I used to read with a trusty yellow highlighter in hand, whenever I read any non-fiction (which was almost all the time). If I somehow managed to find myself without a highlighter handy, I’d underline, bracket, flag, and/or dog ear the daylights out of any book I’m reading. 

Nowadays, that highlighting usually happens on my Kindle Paperwhite, which is almost always nearby. 

Unfortunately, when my college days were behind me, I rarely revisited those highlights again. Once in a while, I’d actually go back and re-read the highlights from a book that I’ve found particularly valuable, but I rarely re-read an entire book. 

I was leaving lots of valuable knowledge behind, typically forgetting those awe-inspiring thoughts and ideas within a day or two.

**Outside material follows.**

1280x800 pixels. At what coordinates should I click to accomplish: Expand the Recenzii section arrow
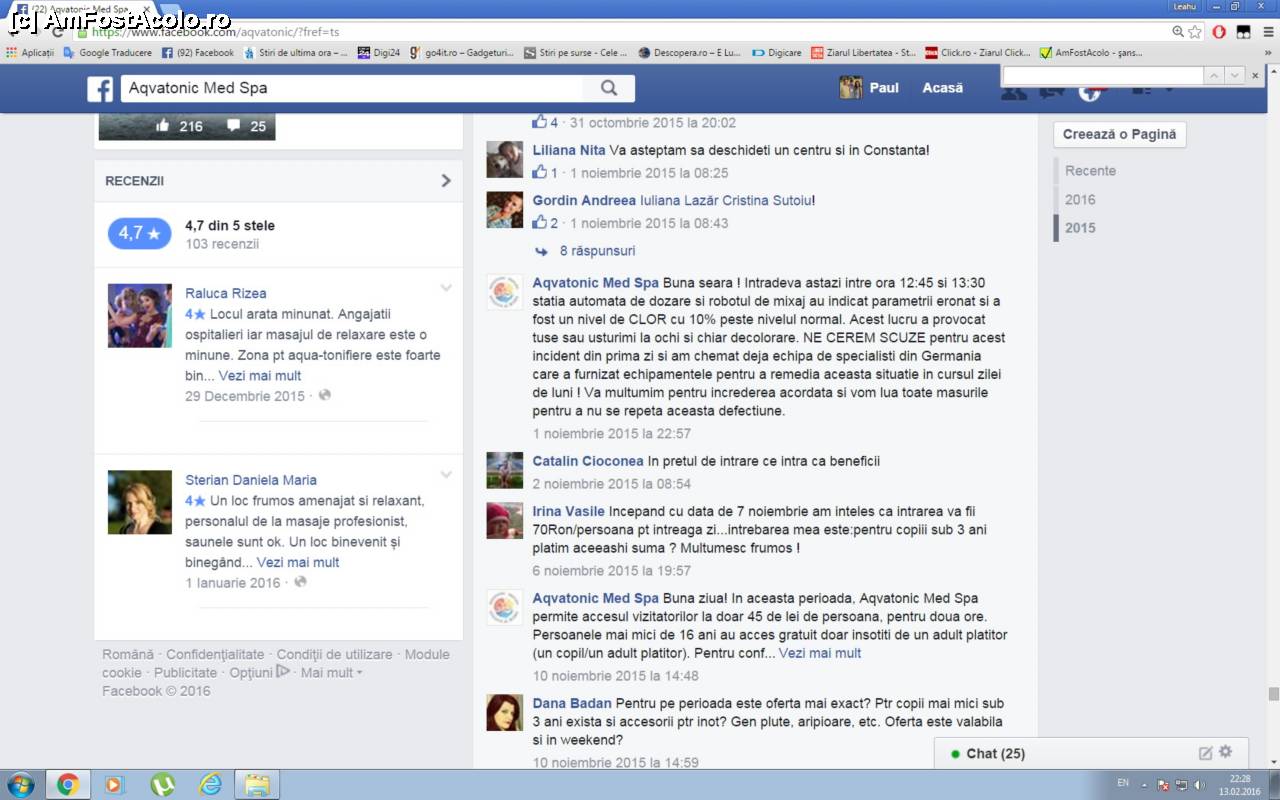coord(446,181)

Over the years, I spent many hours looking for a way to get those highlights to come back to me, automatically. I stumbled across some tools that “sort of” did what I wanted, but they all required me to periodically take some action, like visiting my Kindle account page and downloading them. 

Then, I discovered Readwise. It was exactly what I had been looking for, literally for years. Every day I signed up, I get an email from Readwise containing a hadnful of all those inspiring, motivating quotes and thoughts, to remind me of all those great “aha!” moments.

I’m so thrilled with Readwise that I wanted to share it with everyone. To do this, I decided to create ReadRemember.com

I hope you enjoy my site, the Readwise app, and the tips and techniques that I’ve discovered in using it, which I’m sharing there.